Mario Sedlak, 2009-07-31, Nr. 4578

Ich sehe ebenfalls in der mangelnden Kaufkraft die Hauptursache, warum so viele Menschen hungern müssen. In vielen Entwicklungsländern wird ja genug angebaut, aber die Ausländer zahlen höhere Preise und daher geht die Ernte in's Ausland.

Aber ist das ein Fehler im System? Ich denke, hier spiegelt sich die Grundmentalität der Menschen wider: "Ich tue das, was mir am meisten nützt." Für die Bauern ist es sicher logisch, dass sie das anbauen, wofür sie am meisten Geld bekommen.

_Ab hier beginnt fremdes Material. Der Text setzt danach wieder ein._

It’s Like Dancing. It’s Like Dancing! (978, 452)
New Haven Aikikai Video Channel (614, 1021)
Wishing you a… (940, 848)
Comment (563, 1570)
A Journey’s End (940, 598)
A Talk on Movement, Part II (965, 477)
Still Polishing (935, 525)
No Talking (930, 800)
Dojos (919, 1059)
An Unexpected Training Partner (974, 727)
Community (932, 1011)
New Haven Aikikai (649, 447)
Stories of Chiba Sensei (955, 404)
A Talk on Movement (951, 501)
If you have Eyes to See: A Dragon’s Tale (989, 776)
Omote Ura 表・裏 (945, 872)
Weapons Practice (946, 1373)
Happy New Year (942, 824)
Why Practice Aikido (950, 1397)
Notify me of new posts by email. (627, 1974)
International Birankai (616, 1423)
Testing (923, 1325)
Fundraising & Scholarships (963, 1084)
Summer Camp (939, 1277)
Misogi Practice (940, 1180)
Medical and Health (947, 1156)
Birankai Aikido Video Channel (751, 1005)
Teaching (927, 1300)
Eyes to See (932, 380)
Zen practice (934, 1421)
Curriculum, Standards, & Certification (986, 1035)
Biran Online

Ist das hierzulande anders? Wer nimmt eine Stelle an, wenn er bei einer anderen, gleichwertigen ein Vielfaches verdienen kann? Gerade 1% der Haushalte beziehen freiwillig den nur etwas teureren Ökostrom. Und man könnte noch viel mehr solche Beispiele anführen. Die "Profitgierigen" sind meines Erachtens wir alle. Nur ganz wenige sind zu großem Verzicht zugunsten der Allgemeinheit oder der Umwelt bereit. Das ist meiner Ansicht nach das wahre Problem.

Gruß, Mario Sedlak

And to be fair to s, 2015-09-26, Nr. 6364

And to be fair to some poor guy who is barely mainkg ends meet. If he truly cares about his woman and can only afford a meal at Waffle House, I don't have a problem with that. She might, but I don't :)"I can't disagree with that either. What a find interesting, if she dares complain, she might still end up being called a "gold-digger" by some of these men either way. Can't win for losing with some people.